Hibi Atsuhiro, Cusimano Michael D, Bilbily Alexander, Krishnan Rahul G, Tyrrell Pascal N
Institute of Medical Science, University of Toronto, Toronto, ON, Canada.
Department of Medical Imaging, University of Toronto, 263 McCaul Street, 4th Floor rm 409, Toronto, ON, M5T 1W7, Canada.
Int J Comput Assist Radiol Surg. 2023 Nov;18(11):2001-2012. doi: 10.1007/s11548-023-02965-4. Epub 2023 May 29.
Current artificial intelligence studies for supporting CT screening tasks depend on either supervised learning or detecting anomalies. However, the former involves a heavy annotation workload owing to requiring many slice-wise annotations (ground truth labels); the latter is promising, but while it reduces the annotation workload, it often suffers from lower performance. This study presents a novel weakly supervised anomaly detection (WSAD) algorithm trained based on scan-wise normal and anomalous annotations to provide better performance than conventional methods while reducing annotation workload.

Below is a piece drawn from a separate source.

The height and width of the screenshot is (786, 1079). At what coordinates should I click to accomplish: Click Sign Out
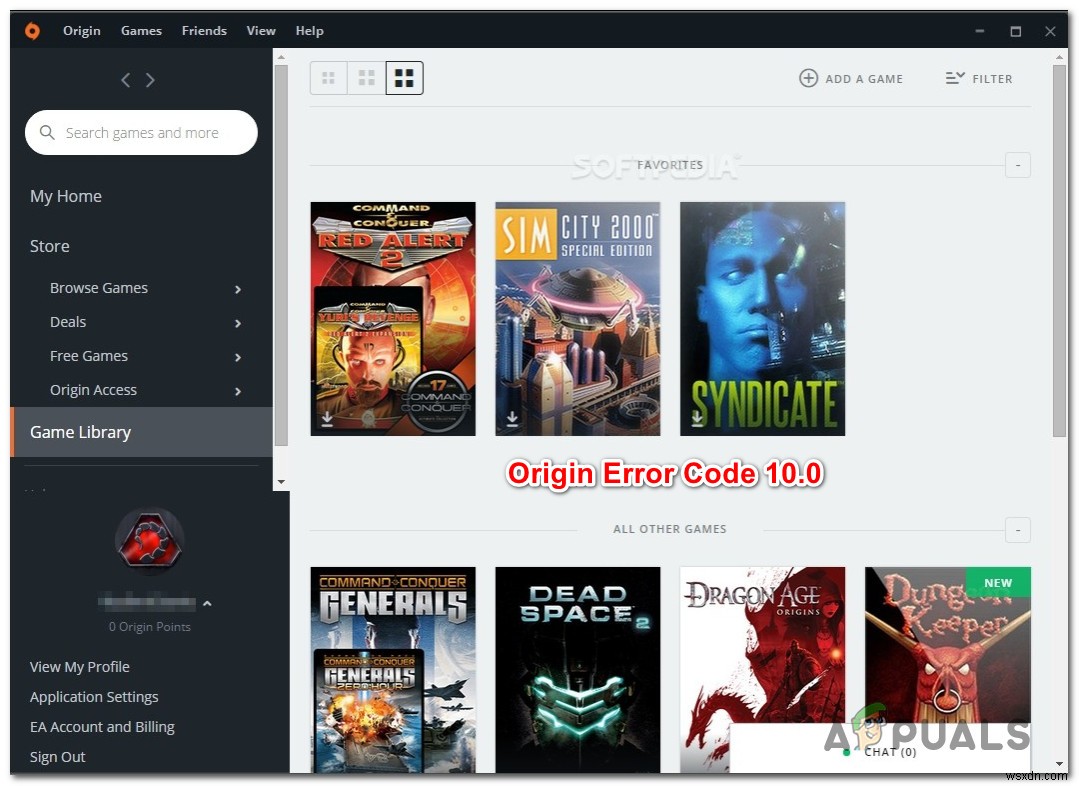(57, 757)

Based on surveillance video anomaly detection methodology, feature vectors representing each CT slice were trained on an AR-Net-based convolutional network using a dynamic multiple-instance learning loss and a center loss function. The following two publicly available CT datasets were retrospectively analyzed: the RSNA brain hemorrhage dataset (normal scans: 12,862; scans with intracranial hematoma: 8882) and COVID-CT set (normal scans: 282; scans with COVID-19: 95).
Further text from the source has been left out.